Given that \(k_i\) are independent, the join density function is the multiplication of the probability density function for each \(k_i\) \[f(k\mid \theta)=f(k_1,k_2...k_n\mid \mu,\sigma)=f(x_1,k_1\mid \mu,\sigma)f(x_2,k_2\mid \mu,\sigma)...f(x_n,k_n\mid \mu,\sigma)=\] \[=\binom{n}{k_1}\Phi(x_1,\mu,\sigma)^{k_1}(1-\Phi(x_1,\mu,\sigma))^{n-{k_1}}...\binom{n}{k_n}\Phi(x_n,\mu,\sigma)^{k_n}(1-\Phi(x_n,\mu,\sigma))^{n-{k_n}}\] that when considered as a function of the parameters is the likelihood function \[L(\theta\mid k)=L(\mu,\sigma\mid k)=\] \[=f(k\mid \theta)=\binom{100}{10}\Phi(.2,\mu,\sigma)^{10}(1-\Phi(.2,\mu,\sigma))^{100-10}...\binom{100}{99}\Phi(1,\mu,\sigma)^{99}(1-\Phi(1,\mu,\sigma))^{100-99}\] and \[log(L)=\sum_{i=1}^{n} \left \{ log\binom{n}{k_i}+k_i log(\Phi(x_i,\mu,\sigma))+(n-k_i) log(1-\Phi(x_i,\mu,\sigma)) \right \}\]

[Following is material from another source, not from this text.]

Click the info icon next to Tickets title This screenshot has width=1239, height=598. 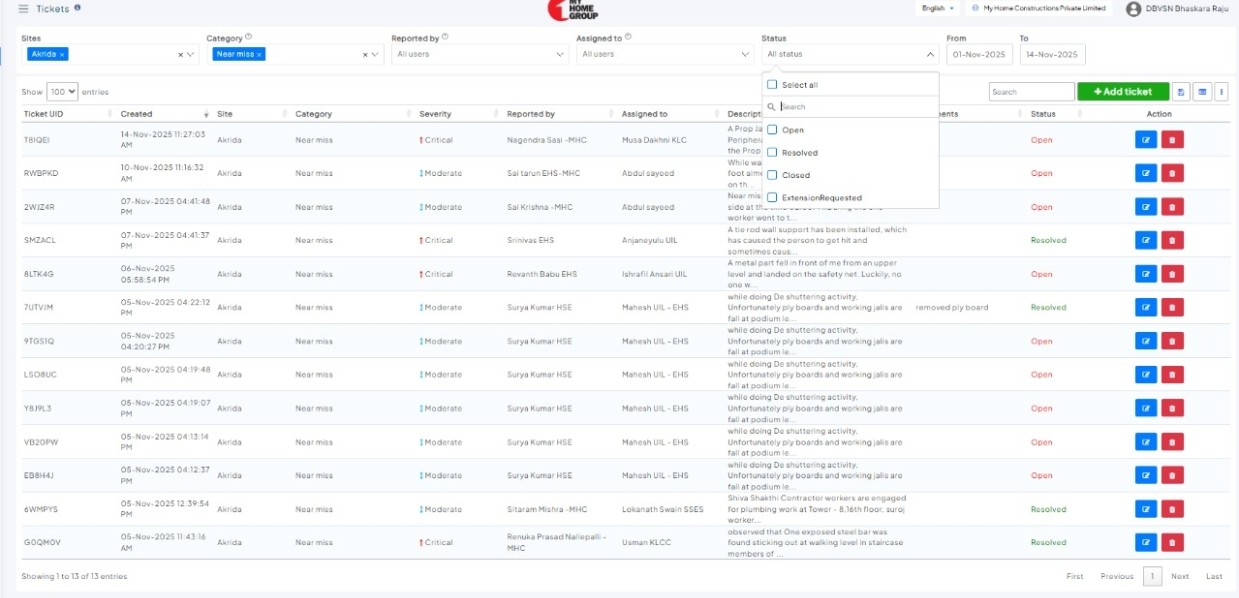(x=78, y=8)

Given that the first log does not depend on the parameters \(\mu\) and \(\sigma\) usually is dropped

logL<-function(p) { # strictly is not log(L) because of the dropped term
  phi<-pnorm(x,p[1],p[2]) #mu: p[1],  sigma:p[2]
  sum( k*log(phi)+(n-k)*log(1-phi) )

Let’s calculate \(log(L)\) for two pairs of parameters

## [1] -223.9472
## [1] -226.2905
## [1] TRUE

\(\mu=.6\) and \(\sigma=.15\) describe the observations k better. Let’s plot the predicted observations using these two pairs of parameters

kPred1<-n*pnorm(xSeq,.6,.15) # the expected value of a binomial distribution with parameters n and p is n*p

Indeed, it seems that \(\mu=.6\) and \(\sigma=.15\) describe the observations k better. Let’s maximize it properly

negLogL<-function(x) -logL(x)
estPar<-optim(c(.7,.7), negLogL)
## Warning in pnorm(x, p[1], p[2]): NaNs produced
## [1] 0.4933163 0.2043634


Knoblauch, K., & Maloney, L. T. (2012). Modeling Psychophysical Data in R. New York: Springer.

Prins, N., & Kingdom, F. A. A. (2010). Psychophysics: a practical introduction. London: Academic Press.